What you will do: Edit the stretch of the business column from "In the DTI’s" through "the application agreed." and give it again with "sales volume" changed to "shipment volume".

*** Selection

The legal drama involving this white elephant property has taken so many twists and turns.
A businessman who was booted out of a property that he had occupied for many years (ended only by a court ruling which he likely didn’t expect) inadvertently left behind a massive inventory alongside stacks of office documents that some people are now trying to retrieve from the landlord at all cost.
We heard that someone tried to bribe the landlord’s chief of security with a glittering eight-digit monetary reward but the ex-military man was just too decent. Not only did the chief of security turn down the generous offer, he reported the incident and fortified the defenses of the perimeter.
More than the merchandise left on the ground, could there be documents that are too precious or too damning to leave behind enemy lines?
Meanwhile, another company has intervened in the court proceedings as a third party claiming ownership of the inventory. But in doing so, it has only involved itself into the main legal battle as its corporate veil is now being “pierced” by the landlord. The independence of this company is under question, especially as the key person behind this “third party” is reported to have close personal ties with the businessman.–Doris C. Dumlao
Protectionist plea junked
The application of Puyat Steel Corp. for the imposition of safeguard measures against galvanized iron (GI) and prepainted galvanized (PPG) iron sheets and coils imports was dismissed at the preliminary determination level by the Department of Trade and Industry.
The application was vigorously opposed by local manufacturers that claimed the application did not protect the interests of the local GI and PPG industry as a whole. A positive finding would have meant an increase in tariffs for imported GI and PPG products.
In the DTI’s order issued recently, Trade Secretary Gregory Domingo determined that, far from there being any danger to the local industry, Puyat Steel has shown “robust operations during the period of increased imports.”
“Specifically their raw material importations continuously increased,” the order said. “Their combined sales volume have been on an upward trend. Their gross profits increased from 2011 to 2012 and the January to August 2013 level is almost 82 percent of 2012. Net profits were also recorded.”
Naturally, oppositors to the application agreed.
“The imposition of safeguards is a drastic measure that requires the showing of serious injury to the local industry,” said international trade lawyer Miguel Silos, counsel to one of the importers. “In this case, the DTI simply found the numbers didn’t substantiate the claim of injury.”–Daxim L. Lucas
Shangri-La at The Fort
With its marked success in the hotel industry and the residential condominium development segment, Shang Global City Properties Inc. has embarked on a first-of-its-kind hybrid called Horizon Homes.

******
*** Dataset section

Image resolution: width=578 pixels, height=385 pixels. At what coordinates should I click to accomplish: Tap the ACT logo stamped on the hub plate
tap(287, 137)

******

Task answer:
In the DTI’s order issued recently, Trade Secretary Gregory Domingo determined that, far from there being any danger to the local industry, Puyat Steel has shown “robust operations during the period of increased imports.”
“Specifically their raw material importations continuously increased,” the order said. “Their combined shipment volume have been on an upward trend. Their gross profits increased from 2011 to 2012 and the January to August 2013 level is almost 82 percent of 2012. Net profits were also recorded.”
Naturally, oppositors to the application agreed.